ANKARA – BDP Grup toplantısında konuşan BDP Eş Genel Başkanı Gültan Kışanak, Sinop’ta HDK heyetine yönelik yapılan saldırıya değinerek, “Öğretmenevi’nin önünde lise öğrencilerinden oluşan topluluğun büyümesine göz yumuldu, gerekli tedbir alınmadı. Gün boyu orada kışkırtılmış, organize edilmiş yönetilen bir küçük grup tarafından Karadeniz halkı barışa karşıymış gibi algı yaratıldı. Evet orada karşılaşılan durum bir linç girişimidir. Şiddetle kınıyoruz ancak asıl hakaret Karadeniz halkına yapılmıştır. Karadeniz halkından da yüksek sesle bunu dillendirmelerini duymak istiyoruz” dedi. Kışanak, Kürt sorununda yaşanan sürecin sadece beklenti ve tatlı sözlerle ilerlemeyeceğini vurguladı.

BDP Eş Genel Başkanı Gültan Kışanak, grup toplantısında partililere seslendi. Uluslararası Anadil Günü nedeniyle Kışanak, Kürtçe ve lehçeleri ile Hemşince ve Ermenice dillerinde “Anadilim kimliğimdir” dedi. Anadilin insanın varlığının, kimliğinin ve bütünlüğünün en ayrılmaz parçası olduğunu vurgulayan Kışanak, “1952 yılında Pakistan’da Urdu dilinin Bangladeş halkı içinde resmi dil olduğuna dair karar alınmış buna karşı Bangladeş halkı bir eylemlilik başlatmıştır. Bu mücadeleler ne yazık ki bu dili yasaklayan zihniyet tarafından baskı ile karşılanmıştır ve 21 Şubat 1952 yılında Bangel Dil Hareketi’nin yaptığı bir organizasyona katılan gençlerin üzerine sert bir müdahale ile gidilmiş ve gençler yaşamını yitirmiştir. İşte BM bunun anısına Uluslararası Anadil Günü olarak 21 Şubat’ı ilan etmiştir” dedi.
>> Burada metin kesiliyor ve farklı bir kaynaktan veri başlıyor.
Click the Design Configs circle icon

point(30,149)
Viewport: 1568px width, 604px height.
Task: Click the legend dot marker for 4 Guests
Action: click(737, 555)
‘Dil ile devlet arasında bağ yoktur’

Türkiye’de de anadil konusunda acı tecrübelerin olduğunu ve halen bu hakka saygı duyar bir yaklaşımın olmadığını söyleyen Kışanak, “Dünya’da 2 bin 500 anadil kaybolmakla karşı karşıya. Türkiye’de ise 18’dir bu sayı. Abazca, Çerkezce ve Zazaca kırılgan diller kategorisindedir. Bu dillerin korunması ancak hak ve özgürlüğe saygı duyar bir anlayış ile gelişebilir” dedi. Türkiye’de halen anadil ile bölünme korkusunu yan yana getiren bir yaklaşımın olduğunu kaydeden Kışanak, dil ile devlet arasında bir bağlantının olmadığını kaydetti.

‘Bu ülkeyi bölünme korkusu ile yönettiniz’

Kışanak, “Madem devlet dediğiniz organizasyon bizim işlerimizi yürütmek için kurulmuştur o zaman bizim değerlerimize saygı duymalıdır. Biz devleti demokratikleştirmek istiyoruz. Bunun bölünme ile alakası yoktur. Bu ülkeyi yıllarca bölünme korkusu ile yönettiniz; ama bundan sonra yönetemezsiniz. Son korkuyu körükleyen kişi ise Kılıçdaroğlu olmuştur. Kılıçdaroğlu, ‘Anadilde eğitim böler’ demiştir. Üstelik kendi anadili olan Zazaca yok olmaya yüz tutmuş diller kategorisinde olan bir kişi olarak bunu söylemiştir” dedi. Kışanak dilin yok edilmesi durumunda toplumun ve tarihin yok edileceğine vurgu yaptı. Kışanak, “Ne kadar dil varsa o kadar devlet olsun” anlayışının ise soykırım ve katliam olduğuna vurgu yaptı. Kışanak, dünyada 195 devlet olduğunu buna karşın 7 bin dil olduğunu hatırlattı.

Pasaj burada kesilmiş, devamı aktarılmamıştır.